The MS in Global Health at Mason requires that students complete a thesis on a topic of their choice as a culminating experience for the degree, and Hogan chose to complete her thesis in Peru, becoming the first student in the department to complete a thesis abroad. She expects more students will take this opportunity to do international research for their projects in the future.
She was inspired by an international field course she took earlier in her Mason program, Conservation and Sustainability in the Amazon with Dr. Michael Gilmore and Dr. Andrew Wingfield, run through the Center for Field Studies. The course was co-taught by members of the indigenous Maijuna people of the community of Sucusari, Peru. The course focused on conservation of biological and cultural diversity and environmental justice, but malaria transmission came up in conversation with community members. Malaria is still prevalent in many parts of South America, mainly within regions of the Amazon rainforest in Peru and Brazil.
“This sparked a conversation with Dr. Gilmore and I about the history of malaria in the community, why there appeared to be confusion in the community about malaria transmission, and if the community was receiving health programming and resources from the Peruvian government,” elaborated Hogan.
After constructing the framework of the study, Hogan received funding to conduct research in Peru through Mason’s Global Praxis program.
Hogan’s study was designed to explore how the Maijuna experience and perceive malaria, and how those experiences and perceptions shape preventative and treatment-seeking behavior. She found that perceptions of malaria were rooted in a mixture of tradition, personal experiences, and past teachings from local government programs. Confusion surrounding transmission could likely be avoided through culturally-appropriate health workshops.
During her qualitative, interview-based research, Hogan stayed in one of the Maijuna communities called Sucusari, in Loreto, Peru. She stayed in a traditional house built for field studies by a local NGO, OnePlanet, with other bilingual researchers which helped her as she adjusted to new cultural norms and language.

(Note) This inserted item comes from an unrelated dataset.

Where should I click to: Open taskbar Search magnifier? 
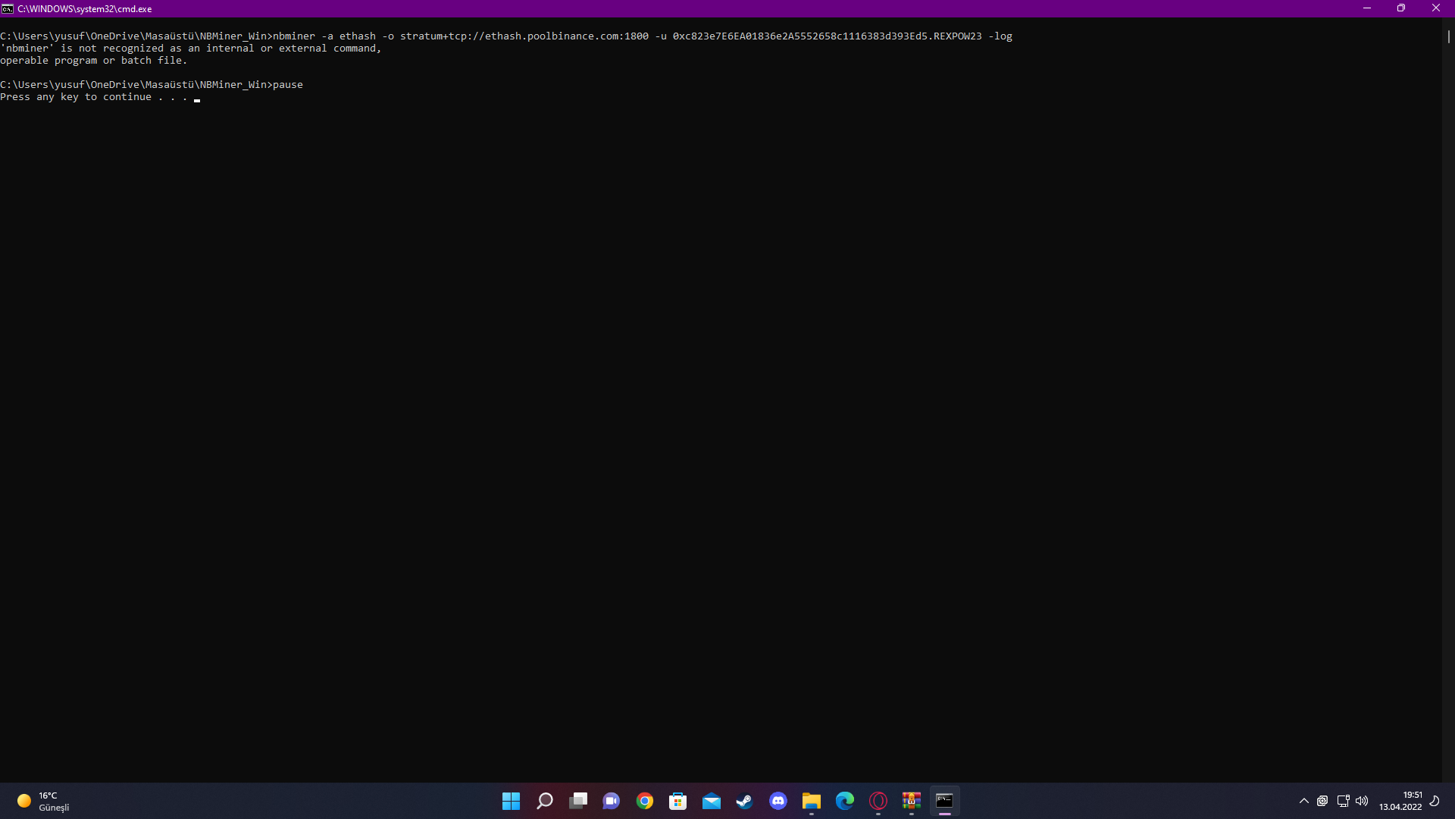544,801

“The Sucusari community members were very welcoming and gracious to allow me to stay in their community for three months and learn about their experiences, knowledge, attitudes, and practices surrounding malaria,” described Hogan.

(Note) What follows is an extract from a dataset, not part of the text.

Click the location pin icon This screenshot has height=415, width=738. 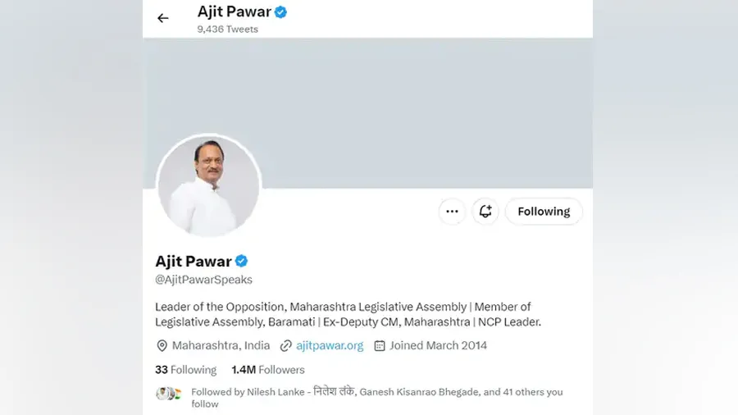[162, 345]
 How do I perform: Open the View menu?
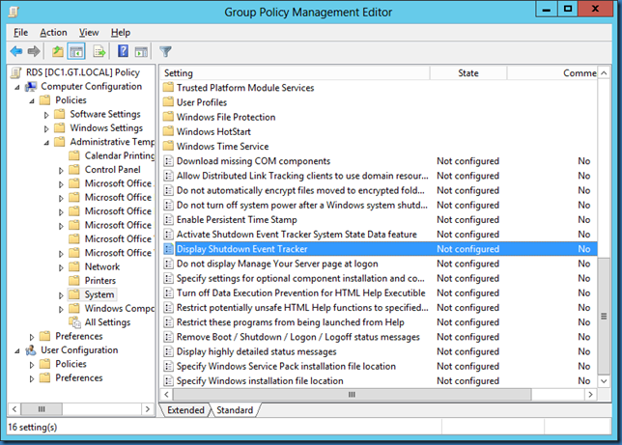tap(89, 32)
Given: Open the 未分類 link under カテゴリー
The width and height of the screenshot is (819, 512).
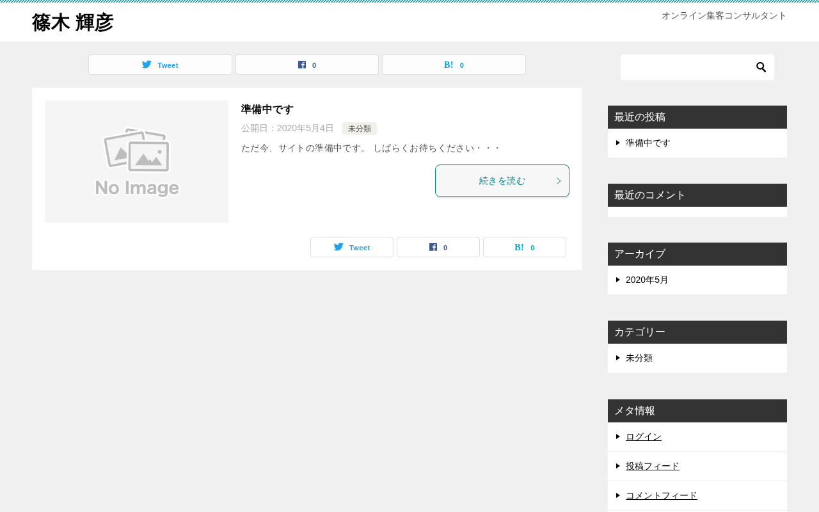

In reflection, Hogan thinks the most rewarding part of the experience was the interest and support the community expressed during the very first meeting in Sucusari.
“When Dr. Gilmore and I introduced the research project to see if there was interest among community leadership, and then later among the whole community, there was a lot of support and interest in the project. The community members shared their experiences being sick or having family members who were sick or died from malaria in the past, so they were really interested in sharing that information. Because indigenous populations have historically been marginalized and exploited for research or economic gain, doing ethical work that was of interest and benefit to the community was of utmost importance,” Hogan emphasized.
After completing her thesis and graduating from Mason in spring of 2020, Hogan began a full-time role as a Health Analyst at MITRE. In the future, she plans to pursue a doctoral degree.